--- WHAT TO PRODUCE ---
Take the listing from its first line through the line that contains "876x492 pixels." and please retype those lines exactly, leaving out the pictures.

--- EXCERPTED RECORDS ---
══════
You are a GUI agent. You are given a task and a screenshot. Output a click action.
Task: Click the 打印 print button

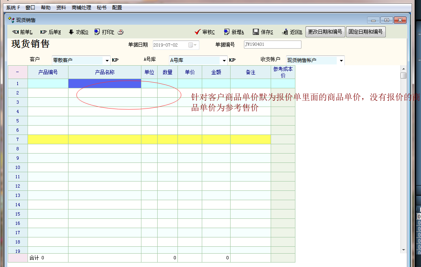pyautogui.click(x=104, y=32)
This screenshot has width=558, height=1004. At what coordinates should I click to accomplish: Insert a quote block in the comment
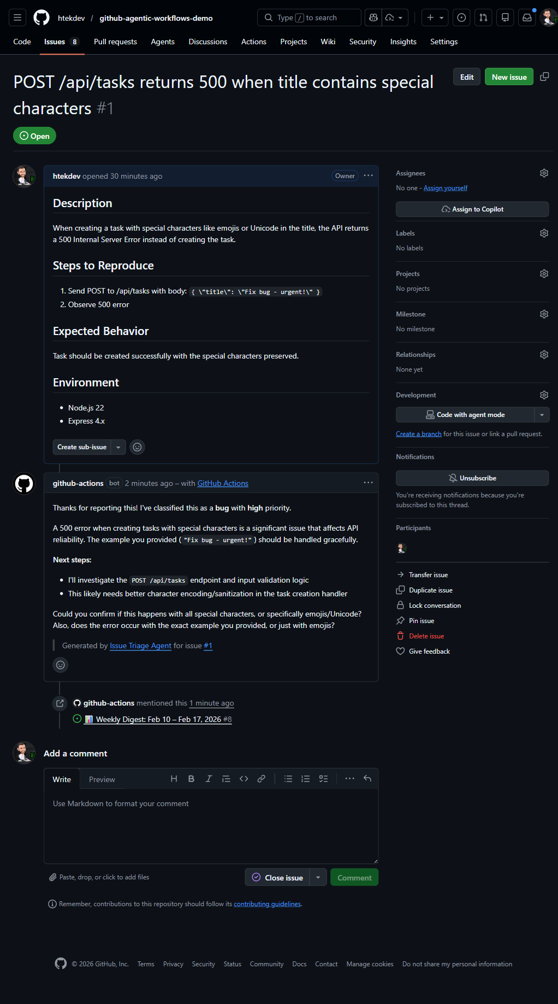(x=226, y=778)
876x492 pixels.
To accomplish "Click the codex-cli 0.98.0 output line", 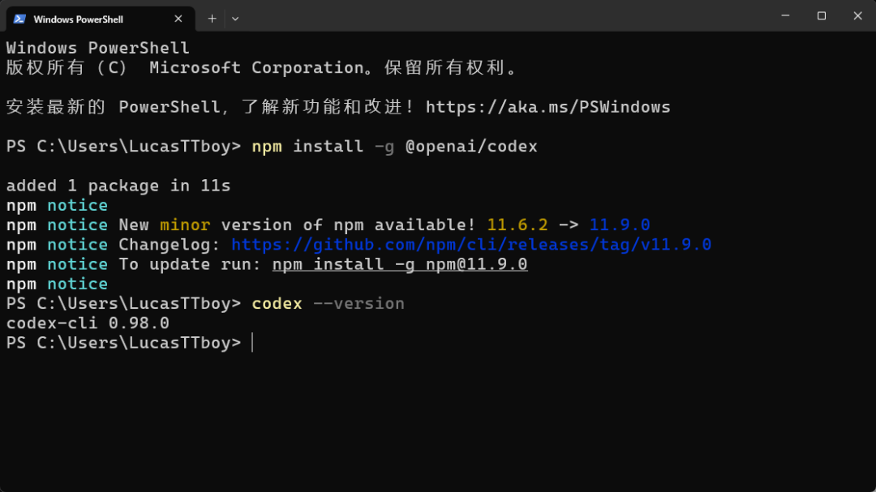I will pyautogui.click(x=88, y=323).
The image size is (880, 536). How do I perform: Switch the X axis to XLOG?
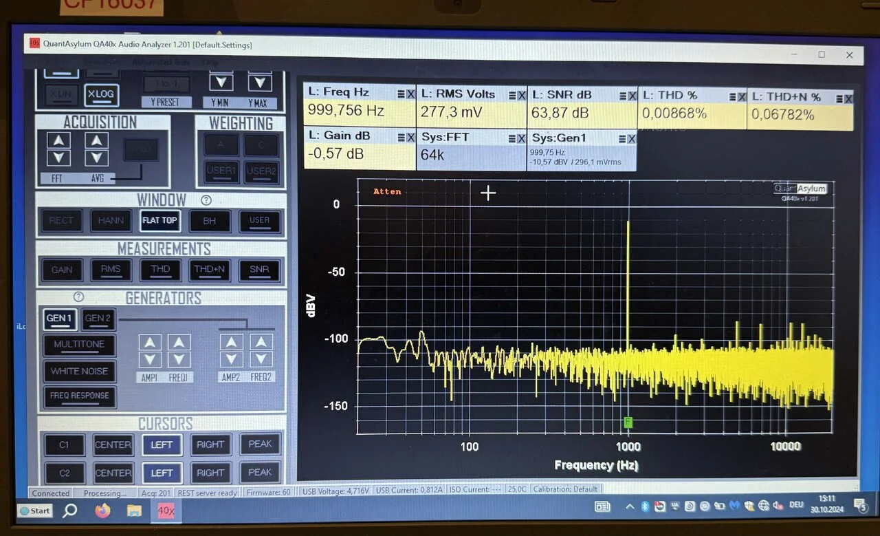point(101,95)
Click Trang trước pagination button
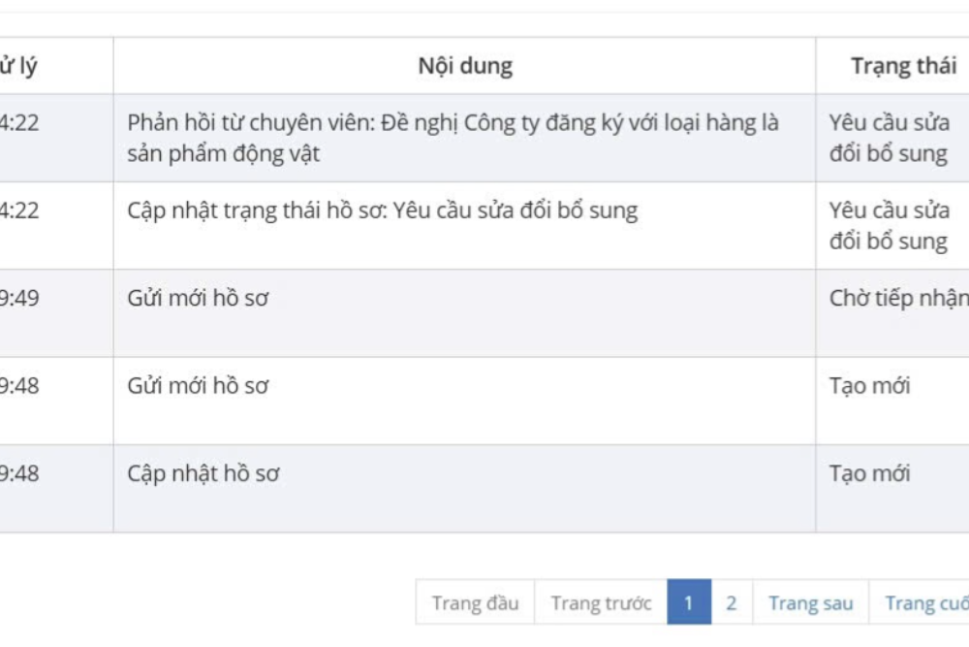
══════
--- RESPONSE BELOW ---
You are a GUI agent. You are given a task and a screenshot. Output a click action.
Task: Click the 打印 print button

pyautogui.click(x=104, y=32)
This screenshot has width=558, height=1004. At what coordinates should I click to accomplish: Insert a quote block in the comment
(x=226, y=778)
876x492 pixels.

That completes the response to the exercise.